> _THE TASK_: Write out every record exactly as it appears. Skip the pictures.

+++++

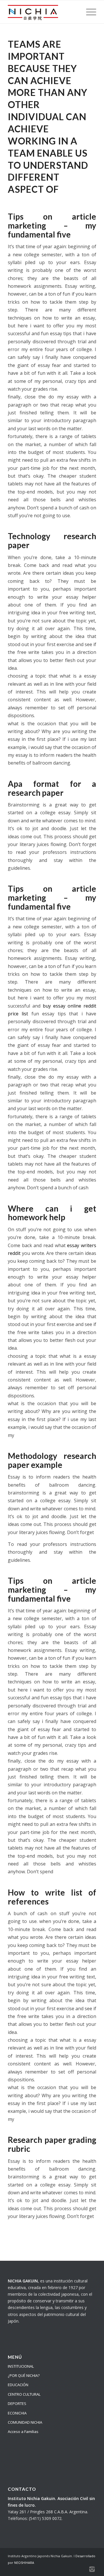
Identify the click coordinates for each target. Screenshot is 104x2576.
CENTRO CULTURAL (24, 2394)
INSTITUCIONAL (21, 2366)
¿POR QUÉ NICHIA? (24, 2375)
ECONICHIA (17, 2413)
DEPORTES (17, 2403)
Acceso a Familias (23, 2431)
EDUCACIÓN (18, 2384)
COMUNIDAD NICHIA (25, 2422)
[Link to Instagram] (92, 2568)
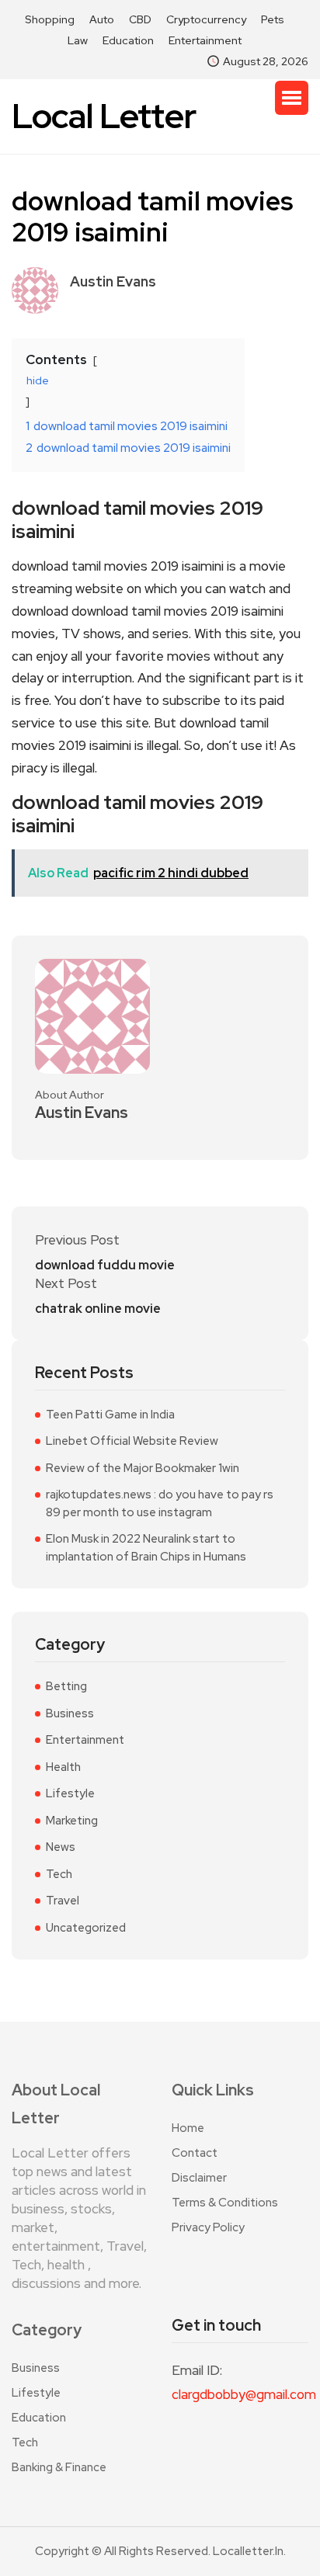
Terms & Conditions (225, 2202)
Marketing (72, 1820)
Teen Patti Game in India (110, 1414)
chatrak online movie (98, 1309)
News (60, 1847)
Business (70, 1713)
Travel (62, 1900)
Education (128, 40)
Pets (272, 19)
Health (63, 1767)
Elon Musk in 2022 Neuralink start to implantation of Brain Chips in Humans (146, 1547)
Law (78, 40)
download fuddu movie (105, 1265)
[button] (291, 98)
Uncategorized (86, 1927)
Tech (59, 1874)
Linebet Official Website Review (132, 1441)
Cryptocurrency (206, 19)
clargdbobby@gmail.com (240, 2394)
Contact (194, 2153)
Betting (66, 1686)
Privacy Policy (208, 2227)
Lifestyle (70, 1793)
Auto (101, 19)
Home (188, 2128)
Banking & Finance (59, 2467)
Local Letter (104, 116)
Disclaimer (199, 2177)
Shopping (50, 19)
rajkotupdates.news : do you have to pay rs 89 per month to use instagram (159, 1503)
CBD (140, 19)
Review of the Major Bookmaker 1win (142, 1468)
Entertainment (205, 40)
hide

+++++

> _OUTPUT OF THE EXERCISE_:
Identify the click coordinates for each target. Screenshot is 104x2576.
CENTRO CULTURAL (24, 2394)
INSTITUCIONAL (21, 2366)
¿POR QUÉ NICHIA? (24, 2375)
ECONICHIA (17, 2413)
DEPORTES (17, 2403)
Acceso a Familias (23, 2431)
EDUCACIÓN (18, 2384)
COMUNIDAD NICHIA (25, 2422)
[Link to Instagram] (92, 2568)
Terms & Conditions (225, 2202)
Marketing (72, 1820)
Teen Patti Game in India (110, 1414)
chatrak online movie (98, 1309)
News (60, 1847)
Business (70, 1713)
Travel (62, 1900)
Education (128, 40)
Pets (272, 19)
Health (63, 1767)
Elon Musk in 2022 Neuralink start to implantation of Brain Chips in Humans (146, 1547)
Law (78, 40)
download fuddu movie (105, 1265)
[button] (291, 98)
Uncategorized (86, 1927)
Tech (59, 1874)
Linebet Official Website Review (132, 1441)
Cryptocurrency (206, 19)
clargdbobby@gmail.com (240, 2394)
Contact (194, 2153)
Betting (66, 1686)
Privacy Policy (208, 2227)
Lifestyle (70, 1793)
Auto (101, 19)
Home (188, 2128)
Banking & Finance (59, 2467)
Local Letter (104, 116)
Disclaimer (199, 2177)
Shopping (50, 19)
rajkotupdates.news : do you have to pay rs 89 per month to use instagram (159, 1503)
CBD (140, 19)
Review of the Major Bookmaker 1win (142, 1468)
Entertainment (205, 40)
hide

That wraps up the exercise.